In a city known for the variety of its cuisine, it is surprising how the middle range of not-pizza-but-not-Union-League options can seem repetitive. Serving standard dishes whose flavors are only slightly easier to differentiate than their names, many of the mid-range restaurants surrounding Yale’s campus satisfy without ever really exciting us. Caffé Adulis offers what other menus do not: originality, and better still, Eritrean cuisine.
If Caffé Adulis draws attention for what it is not, the food keeps diners coming back for what it is. The traditional Eritrean dishes are an acquired taste so delicious that subsequent cravings and return visits soon make it familiar. It’s an inviting place. The wooden tables by the first-floor bar are great for weeknight casual dining, while the second floor adds white linen and candles to create a more romantic atmosphere.
Eritrean cuisine is based on savory stews, tsebhes, served with doughy crepes, injera. Dishes are infused with a blend of spices from chili peppers to coriander and ginger — a mixture called berbere, which Adulis waitresses simplify as a “red pepper taste.” The injera is made from teff, an East African variety of millet, and seems to come with every item on the menu. Food is served on top of injera, rolled up and eaten in pockets of injera and finally sopped up to the last morsel with a little piece of injera. Caffé Adulis elaborates on the theme with a trio of white, red and orange varieties, but the effect is primarily visual. The beet or carrot-colored versions stay close to the sourdough tang of the original.
In addition to classic Eritrean flavors, Caffé Adulis cites a fusion of Mediterranean and North African influence.

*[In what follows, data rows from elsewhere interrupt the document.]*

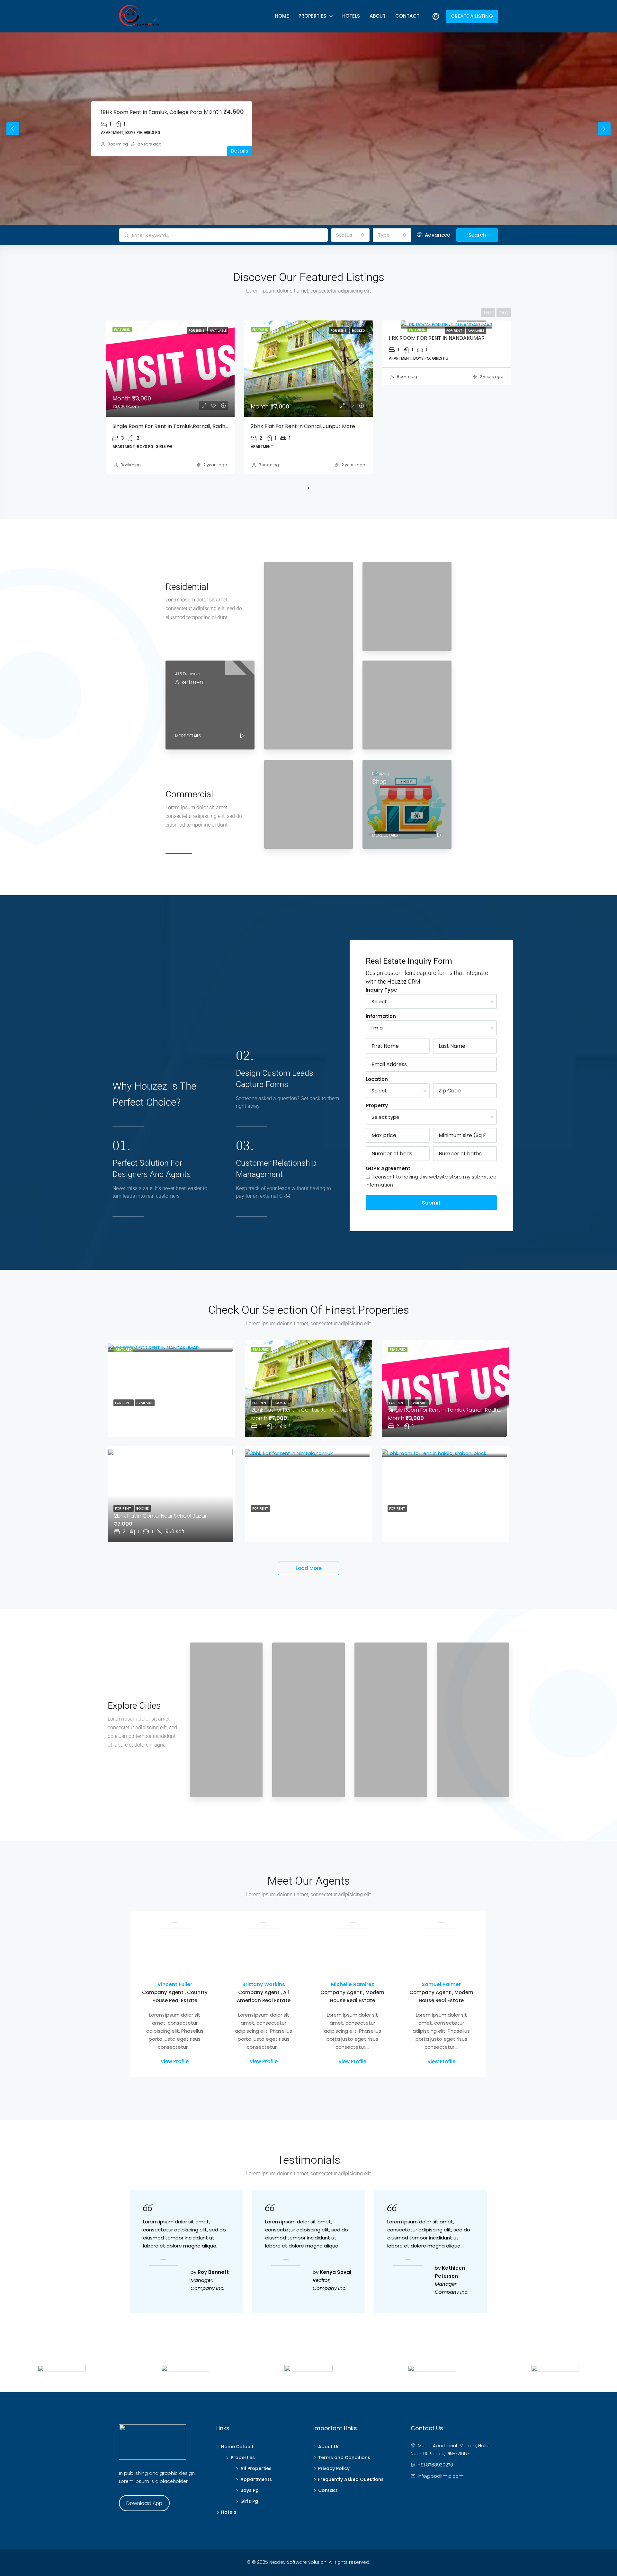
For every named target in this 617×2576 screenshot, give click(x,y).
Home (282, 16)
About (378, 16)
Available (476, 330)
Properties (312, 16)
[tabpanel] (170, 397)
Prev (488, 312)
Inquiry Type (381, 989)
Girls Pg (249, 2501)
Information (381, 1016)
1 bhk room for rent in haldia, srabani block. (442, 1516)
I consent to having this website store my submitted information (431, 1180)
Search (477, 235)
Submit (431, 1202)
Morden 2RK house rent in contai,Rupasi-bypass (162, 112)
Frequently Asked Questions (351, 2479)
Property (377, 1105)
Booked (279, 1402)
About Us (329, 2446)
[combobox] (350, 235)
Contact (407, 16)
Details (239, 151)
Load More (309, 1568)
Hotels (351, 16)
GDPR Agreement (388, 1168)
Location (377, 1079)
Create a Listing (472, 16)
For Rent (454, 330)
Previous (12, 128)
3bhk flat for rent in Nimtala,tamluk (295, 1516)
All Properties (256, 2468)
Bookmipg (118, 144)
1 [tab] (308, 488)
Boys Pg (249, 2490)
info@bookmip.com (440, 2476)
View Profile (175, 2061)
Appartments (256, 2479)
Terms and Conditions (344, 2457)
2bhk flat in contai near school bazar (160, 1516)
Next (604, 128)
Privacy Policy (334, 2468)
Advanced (437, 235)
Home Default (237, 2446)
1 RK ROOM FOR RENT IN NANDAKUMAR (437, 338)
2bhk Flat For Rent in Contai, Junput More (303, 426)
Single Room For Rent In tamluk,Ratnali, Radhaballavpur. (183, 426)
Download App (144, 2503)
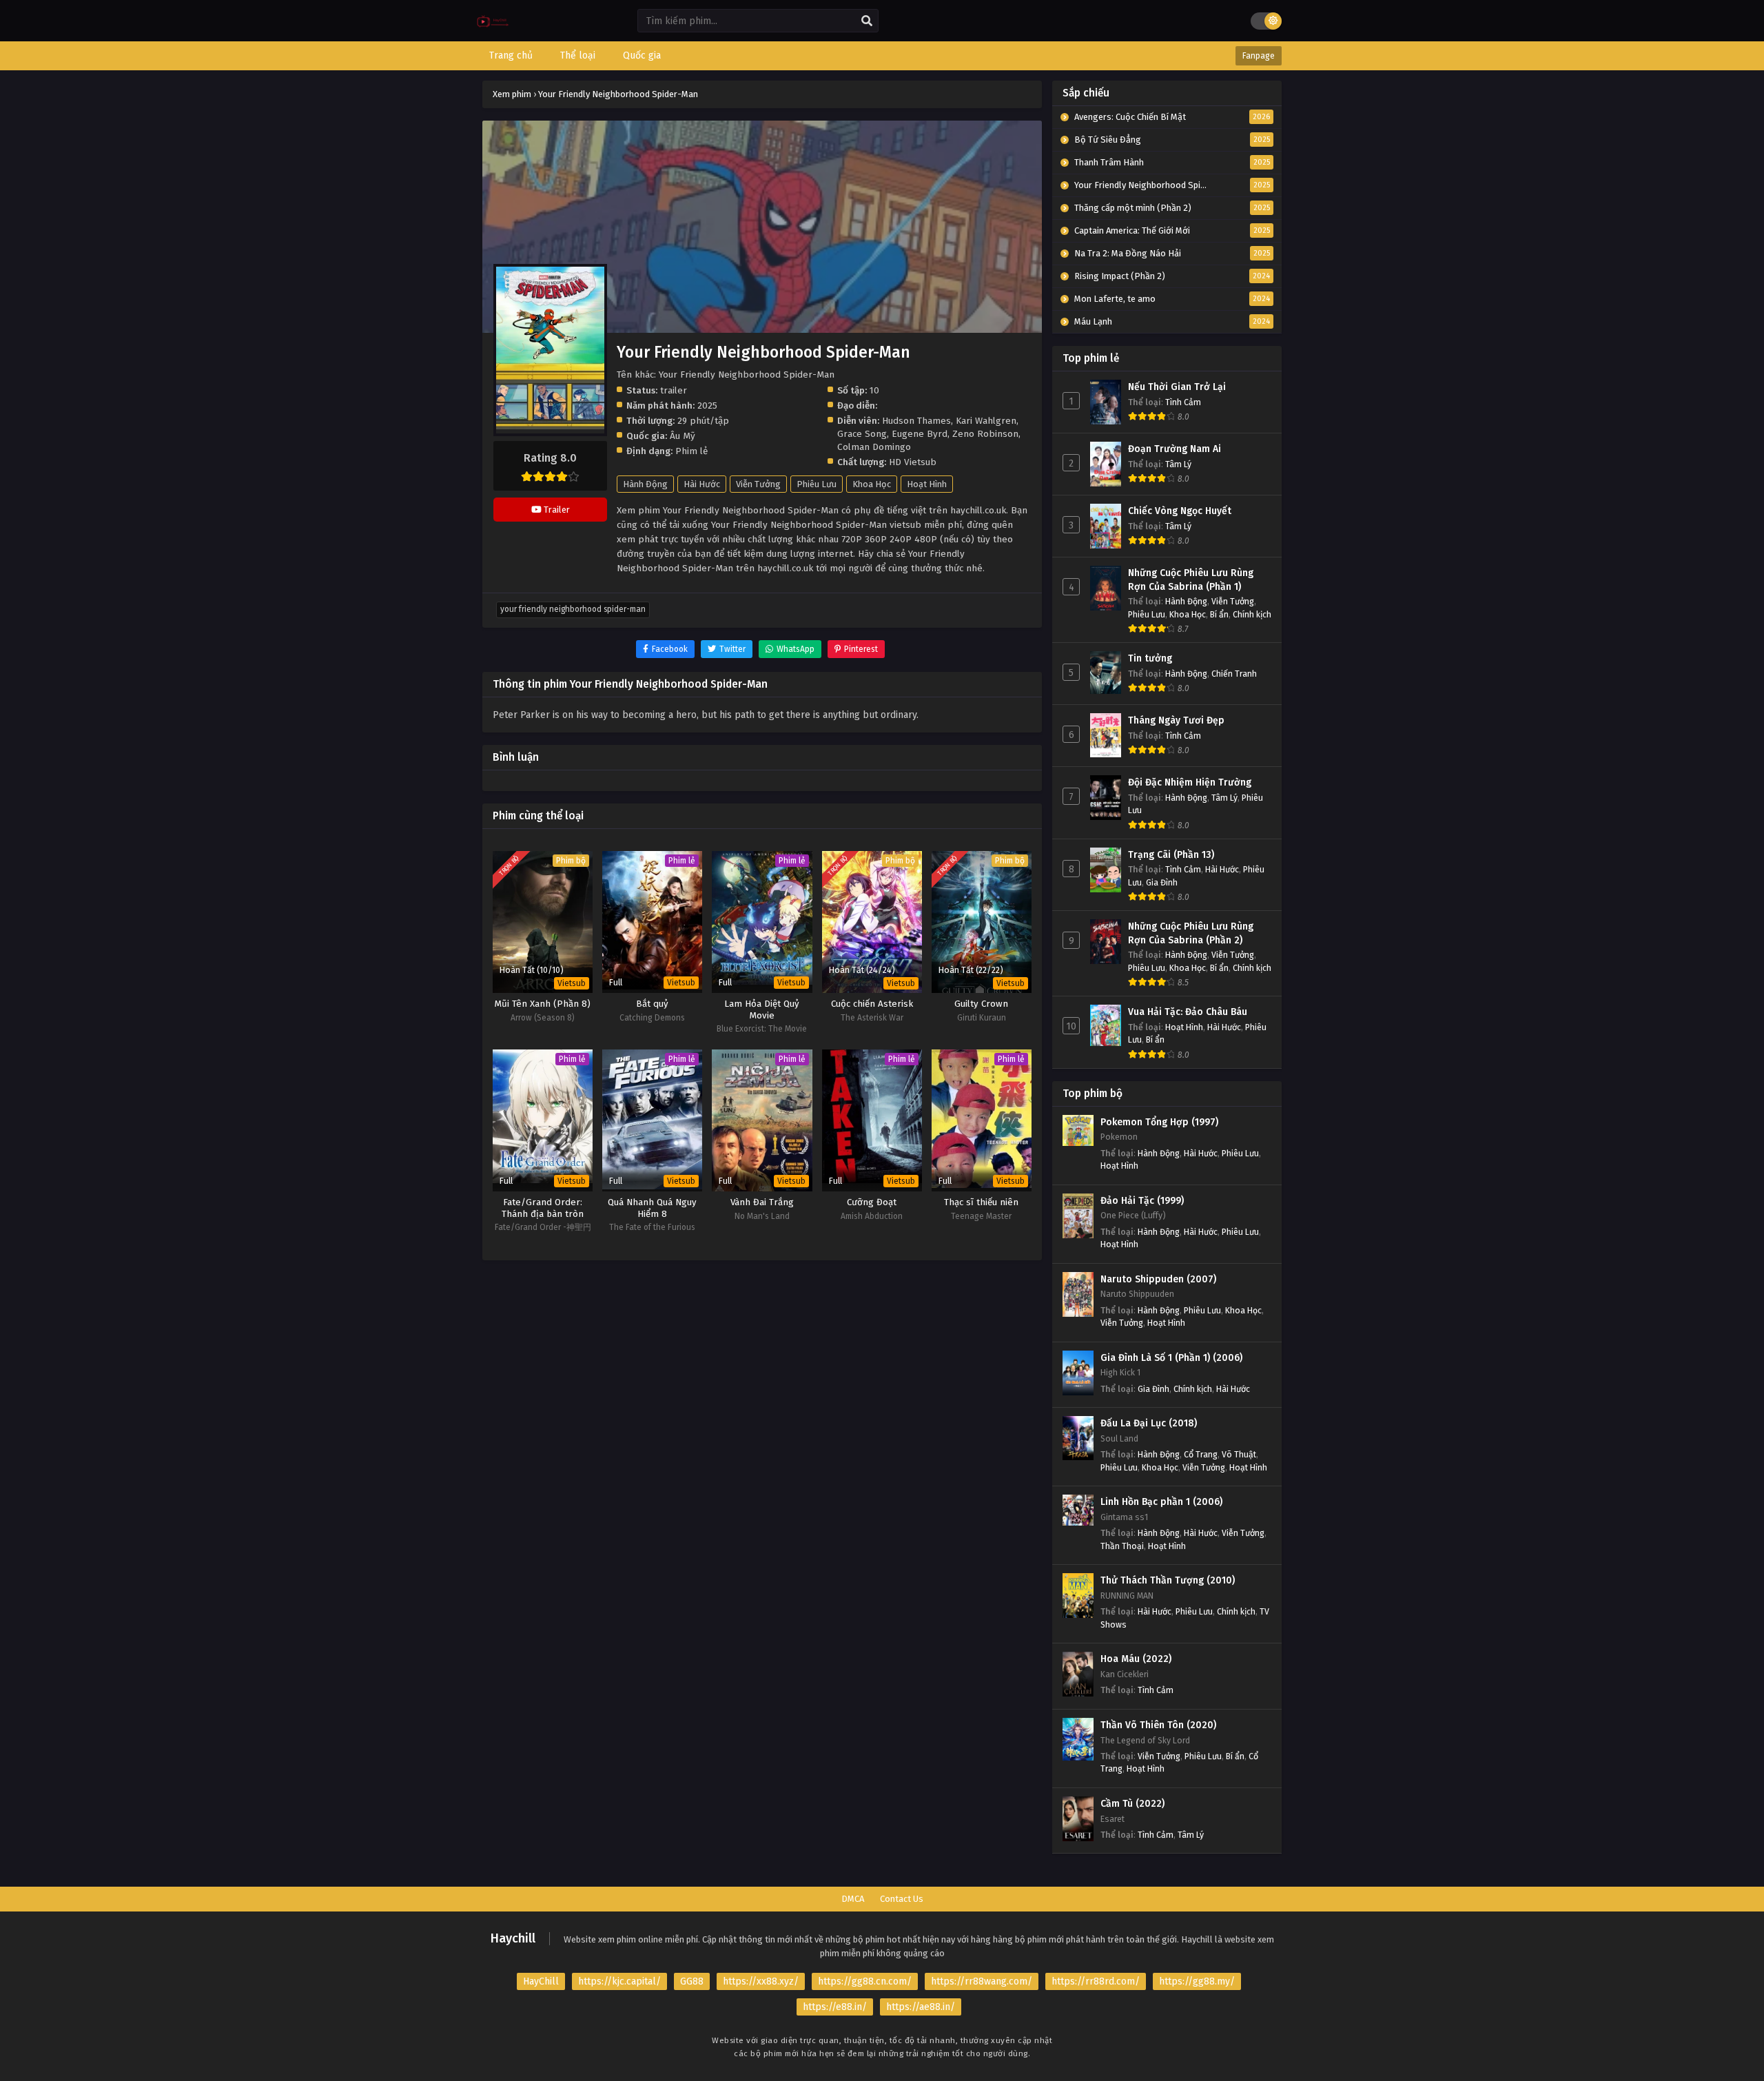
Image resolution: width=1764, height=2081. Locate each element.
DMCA (852, 1899)
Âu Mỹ (682, 436)
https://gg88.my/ (1197, 1981)
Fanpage (1258, 56)
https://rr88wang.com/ (981, 1981)
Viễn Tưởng (758, 484)
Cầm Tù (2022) (1132, 1804)
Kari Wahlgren (986, 421)
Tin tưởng (1150, 658)
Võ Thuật (1239, 1454)
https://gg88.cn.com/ (865, 1981)
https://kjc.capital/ (619, 1981)
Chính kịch (1252, 614)
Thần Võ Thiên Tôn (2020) (1158, 1725)
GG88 (692, 1981)
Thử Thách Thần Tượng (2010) (1167, 1580)
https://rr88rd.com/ (1096, 1981)
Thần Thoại (1122, 1546)
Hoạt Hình (927, 484)
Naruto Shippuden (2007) (1158, 1279)
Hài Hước (702, 484)
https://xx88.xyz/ (761, 1981)
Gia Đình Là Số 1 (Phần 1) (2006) (1171, 1358)
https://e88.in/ (835, 2007)
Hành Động (645, 484)
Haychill (513, 1938)
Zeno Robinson (985, 434)
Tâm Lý (1178, 464)
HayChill (541, 1981)
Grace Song (862, 434)
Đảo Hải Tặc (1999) (1142, 1201)
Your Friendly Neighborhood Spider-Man (573, 609)
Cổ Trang (1201, 1454)
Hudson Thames (916, 421)
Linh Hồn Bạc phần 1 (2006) (1161, 1502)
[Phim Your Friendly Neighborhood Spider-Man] (492, 31)
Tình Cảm (1183, 402)
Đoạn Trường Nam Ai (1174, 449)
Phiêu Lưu (817, 484)
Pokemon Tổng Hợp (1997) (1159, 1122)
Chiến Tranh (1234, 673)
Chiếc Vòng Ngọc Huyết (1179, 511)
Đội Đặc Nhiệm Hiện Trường (1189, 782)
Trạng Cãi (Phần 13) (1171, 855)
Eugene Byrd (919, 434)
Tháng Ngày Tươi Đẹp (1176, 720)
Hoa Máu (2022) (1135, 1659)
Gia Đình (1162, 882)
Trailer (556, 509)
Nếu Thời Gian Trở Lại (1177, 387)
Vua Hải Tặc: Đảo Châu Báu (1187, 1012)
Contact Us (901, 1899)
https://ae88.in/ (920, 2007)
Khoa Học (871, 484)
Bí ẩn (1219, 614)
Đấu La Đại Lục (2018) (1148, 1423)
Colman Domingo (874, 447)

Their appetizers include chef’s novelties such as nachos topped with lentil-inspired salsa and tomato-stuffed jalapenos listed as “Master T’s Favorite.” Perhaps the most popular starter, and justifiably so, is the “Adulis Appetizer” — a plate of seared shrimp immersed in an addictive cream sauce of parmesan, tomato, shredded cabbage and scallions. It could easily double as an entrée. For a lighter beginning, try the cinnamon-sautéed West African Plantains, which for $5 seem an almost necessary addition to every meal.
The main dishes are all served family style, which makes it easy and fun to share whatever you order. Multiple dishes are often placed on the same platter, so vegetarians should specify if they prefer to have their food on a separate plate from any meat. But vegetarians will have many options here — if you can’t decide between the list of curried vegetables and lentil stews, the Vegetarian Extravaganza is a sampler of four. Although the line-up of the dishes’ names — Alitcha, Birsen, Tsebhe Hamlin Dinishn and Timtmo — would seem to promise a kaleidescope of flavor, the difference between the lentil puree and whole vegetables is primarily one of texture. Nuance disappears as you customize your meal with a spoonful of each to fill your injera.
People unsure of their taste-buds preferences will be charmed by the Caffé Adulis waitresses who are patient in their descriptions of any menu item that seems unfamiliar. Listen carefully when they list the specials: Tuesday featured a pumpkin seed-encrusted sea bass, served over pesto couscous. The fish was fresh, and the combined flavors were light and delicate. By comparison, the coconut cream sauce on the Shrimp Barka was overly sweet. Chicken or lamb stews, of course, are the restaurant’s classic specialty.
The dessert menu is not enlightened, but it’s unlikely you will want, or even be able to eat more after indulging in the rich main courses. The best choice is probably the pistachio gelato, accompanied by — if you can bear it — the warm chocolate soufflé.
Eritrean cuisine might not be the default on a student’s list of obvious favorites, but if you want to escape the old standbys, this is the place. You won’t find that endearing mix of ethnic artifacts and Yale-spirited paraphernalia on the walls, just straight-up good service and really good food.